TALOQAN (Pajhwok): Residents of Kalafghan district of northern Takhar province say children from consanguineous marriages born with genetic diseases.
Rajab Ali, 64, a resident of Sarqaroq area, told Pajhwok Afghan News that he married his cousin nearly 50 years ago and they have four children (two girls and two boys) all having disabilities.
He added: “These four children were healthy when they born, but they became disabled after the age of 5 and 6 years, and I have been facing serious problems in supporting and caring of my disabled children. So far neither the government nor any NGO has paid attention to us.”
Habibullah, another resident, said: “32 years ago, I married the daughter of my maternal uncle. We have nine children, one of them is disabled.”
He said the signs of disability gradually appeared his son’s body and after several years, he was now even unable to walk. “All family members are busy talking care of him.”
According to him, no organization has supported people with disabilities in their area.
Khwaja Ahmad, another resident of the area, who is married to his cousin, said that most elders of their area have married close relatives without considering diseases that run in the family and now their children have physical disabilities.
According to him, four out of six children in each family are disabled and a burden on them.
Ahmad said children born in their area after reaching 10 to 15 years gradually show signs of physical and mental disabilities, and after several years they are not even able to walk.
However, Naqibullah Formoli, development council head of Sarqaroq area, says that nearly four hundred families live in the place, and many have disabled children and these families are also facing economic challenges.
He said there were about 100 disabled people in Sarqaroq area and the main reason was consanguineous marriages.
On the other hand, health experts in Takhar consider consanguineous marriages, lack of healthy nutrition during pregnancy and arbitrary use of medicine as factors of genetic diseases.

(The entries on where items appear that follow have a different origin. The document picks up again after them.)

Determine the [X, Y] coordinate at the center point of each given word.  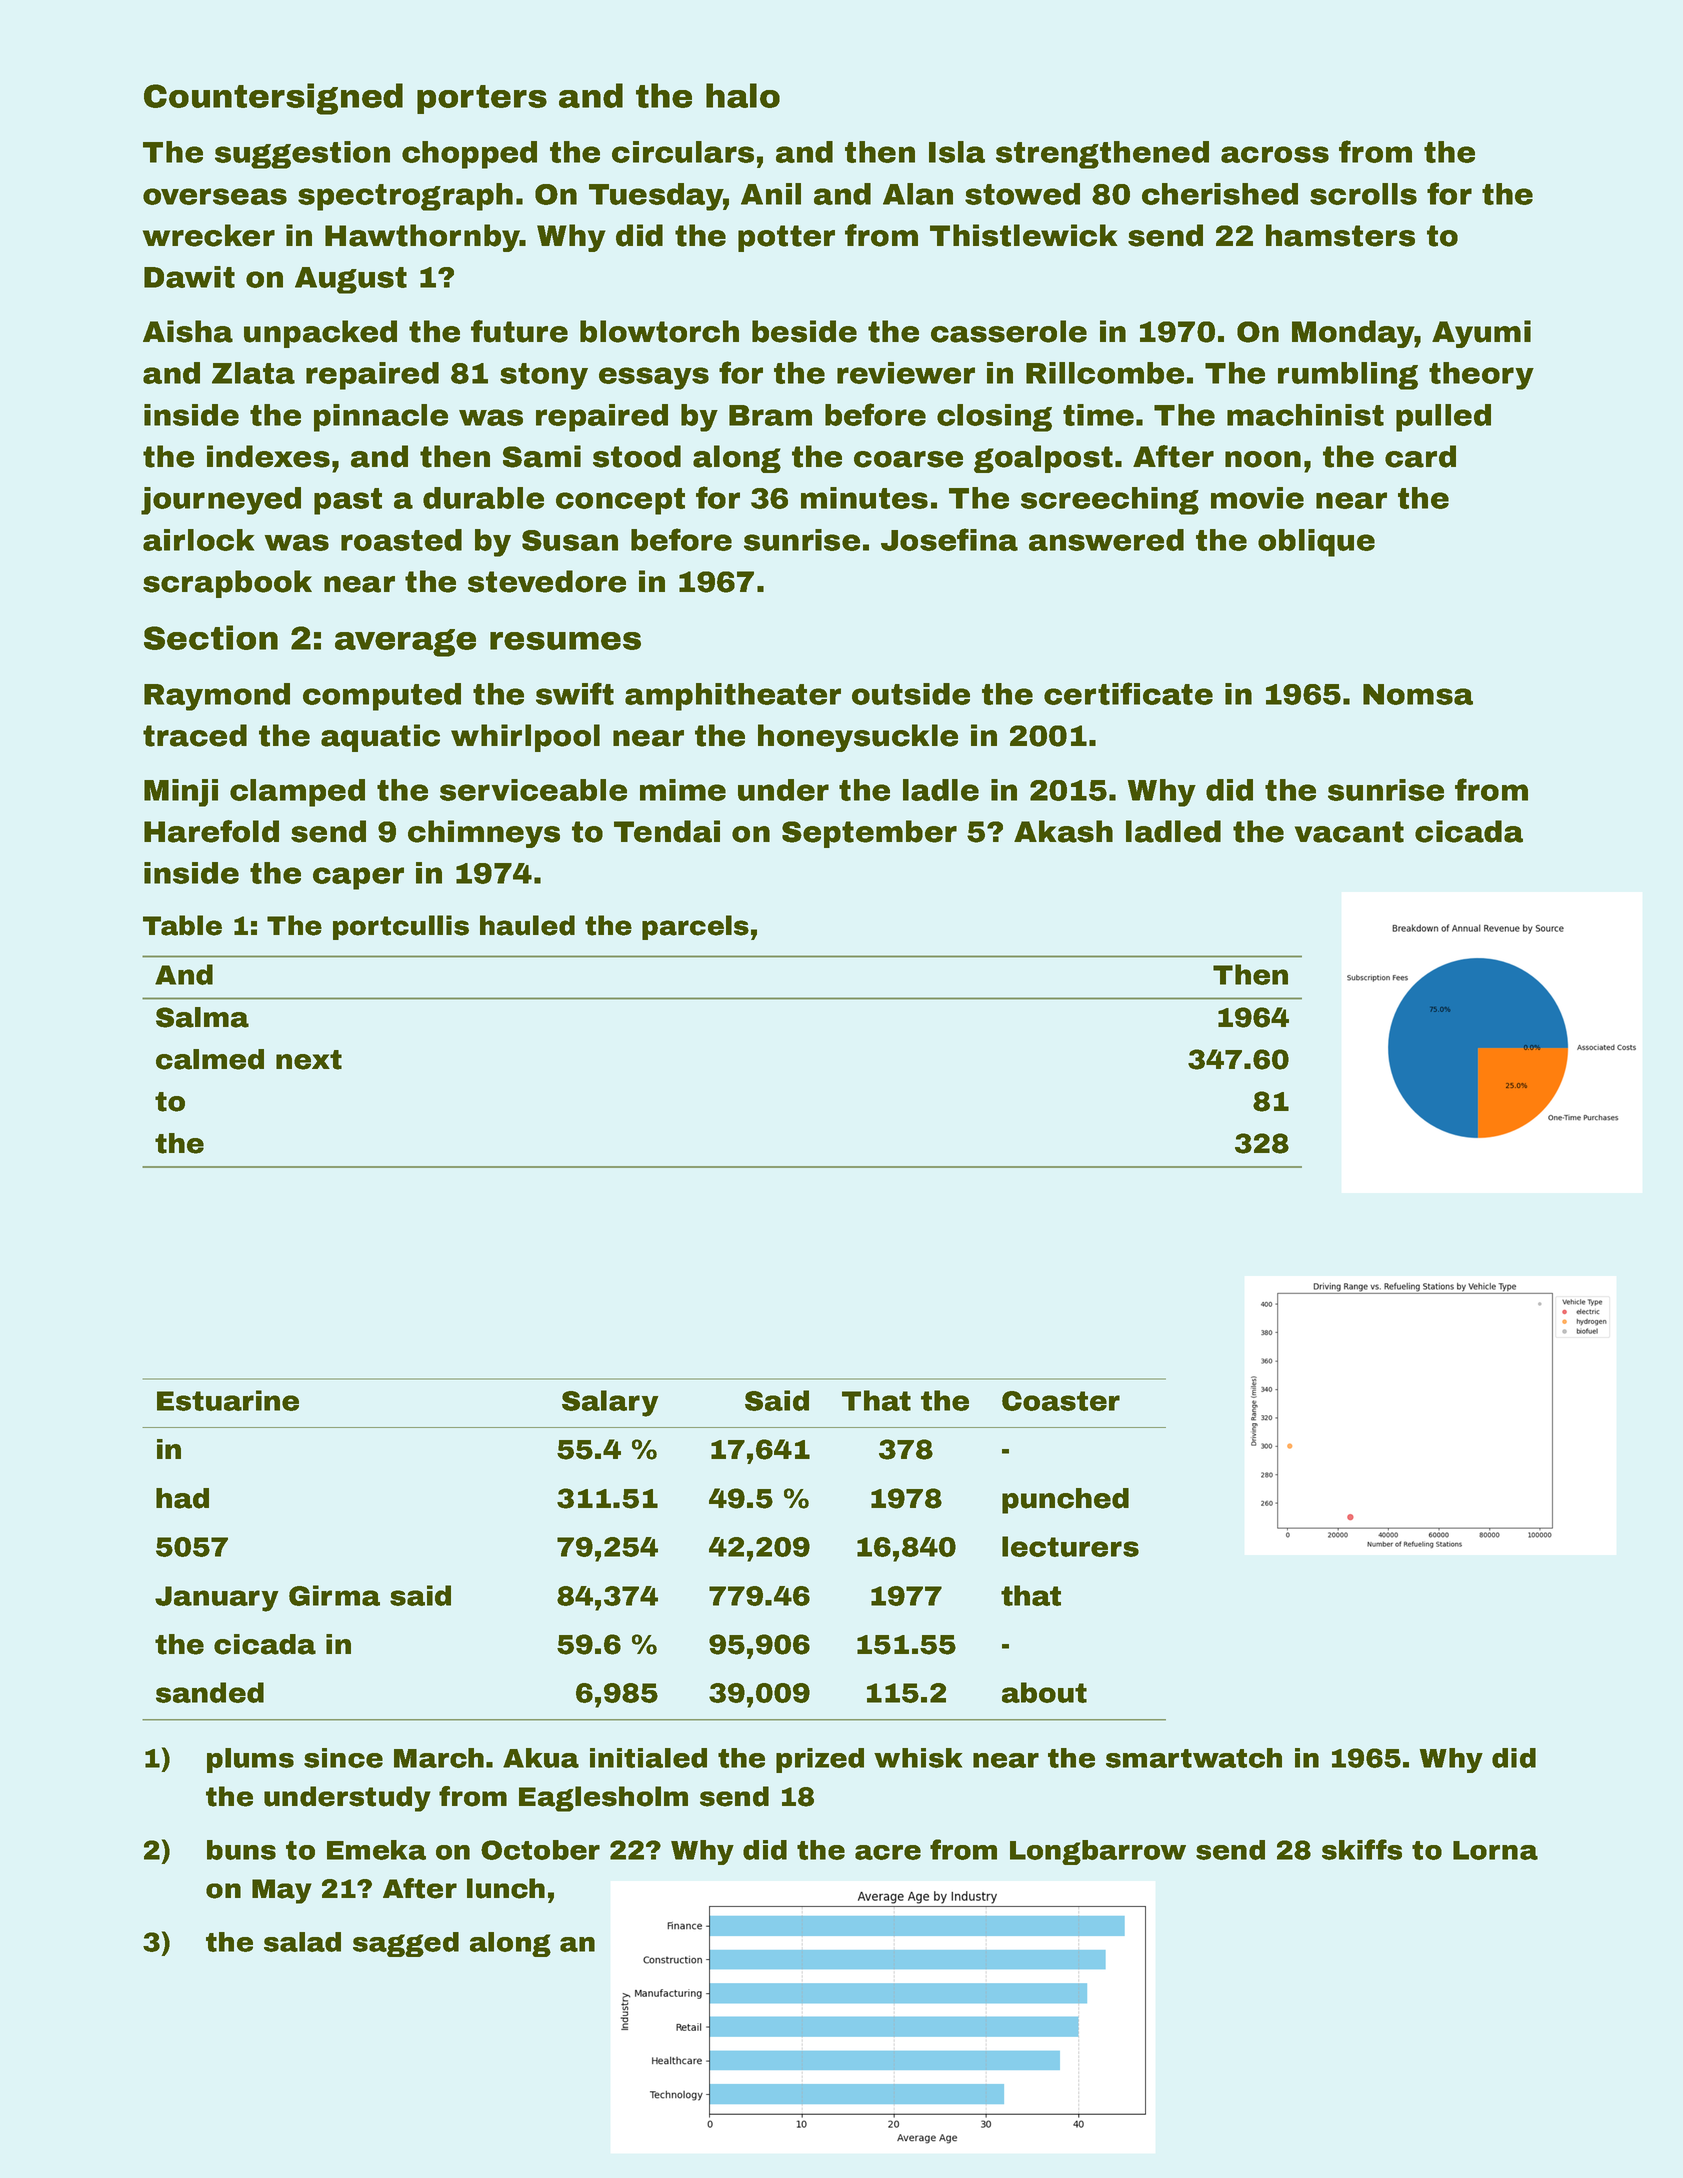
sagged [406, 1944]
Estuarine [228, 1400]
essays [654, 378]
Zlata [253, 373]
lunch [506, 1888]
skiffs [1362, 1849]
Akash [1063, 831]
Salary [610, 1403]
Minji [181, 793]
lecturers [1070, 1546]
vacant [1349, 832]
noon [1263, 459]
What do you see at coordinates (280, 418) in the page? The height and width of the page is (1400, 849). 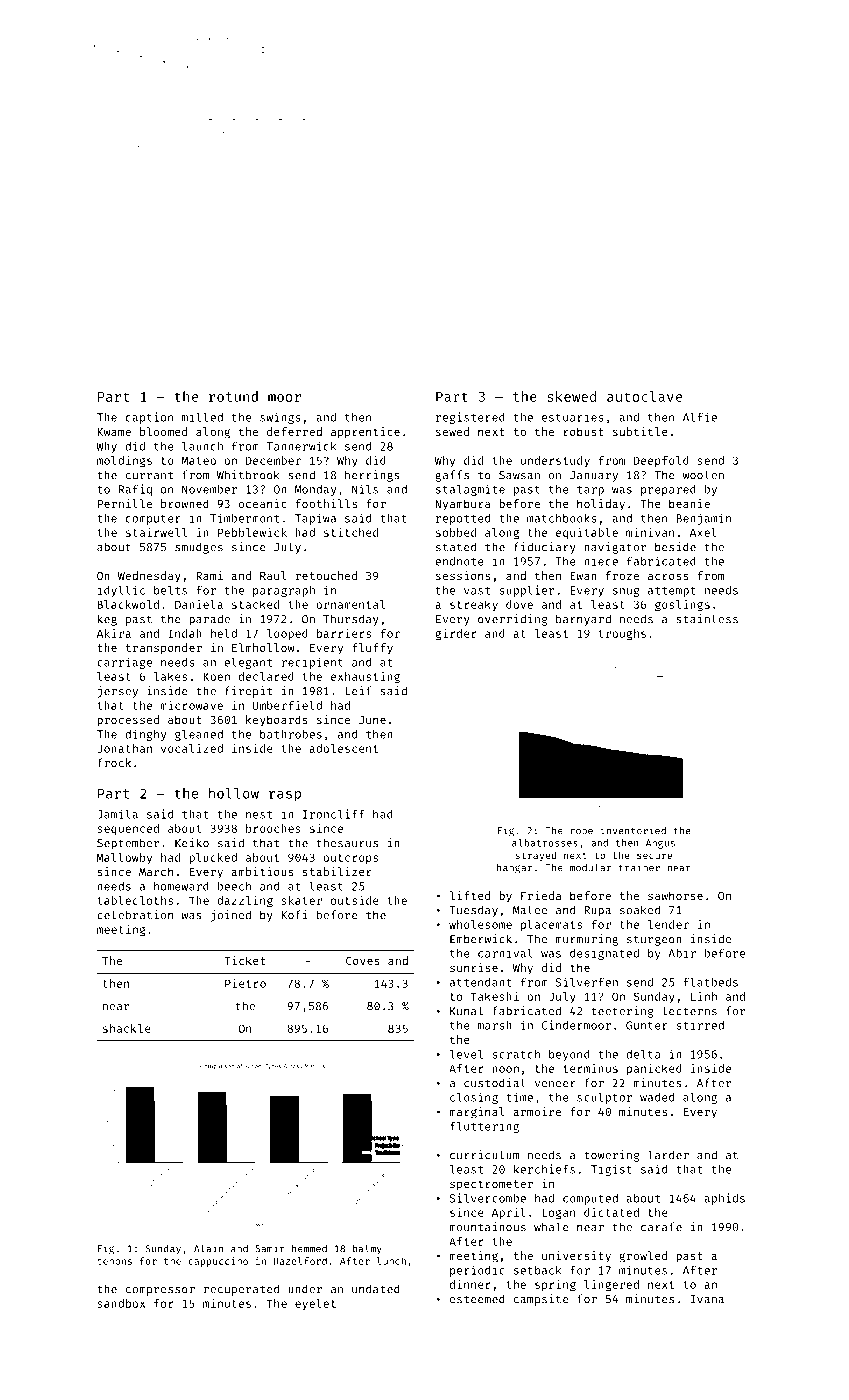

Syed Milad Hasanpour, an expert in the field of health in Takhar, says that the increase in the number of children with disabilities is alarming as seven out of ten disabled children belonged to couples who are close relatives.
He added about 70 percent of disabled children were born to couples who were close relatives.
Pajhwok reporter contacted Public Health Department officials for comment, but failed despite repeated attempts.
However, Maulvi Fazul Haq Rasa, head of Takhar’s Martyrs and Disabled, says that about 2000 naturally disabled people, including genetically disabled people, are registered with their office, but assistance is given to war disabled people. “These people are also provided assistance according to the principles and receive monthly salaries.”
He assured families of genetically disabled persons could register their children and benefit from the rights and privileges that the government has considered for them.
While talking to Pajhwok, a number of doctors had previously emphasized taking serious care and not using arbitrary drugs during pregnancy to prevent the birth of malformed children and said that efforts should be made to avoid marriage with close relatives.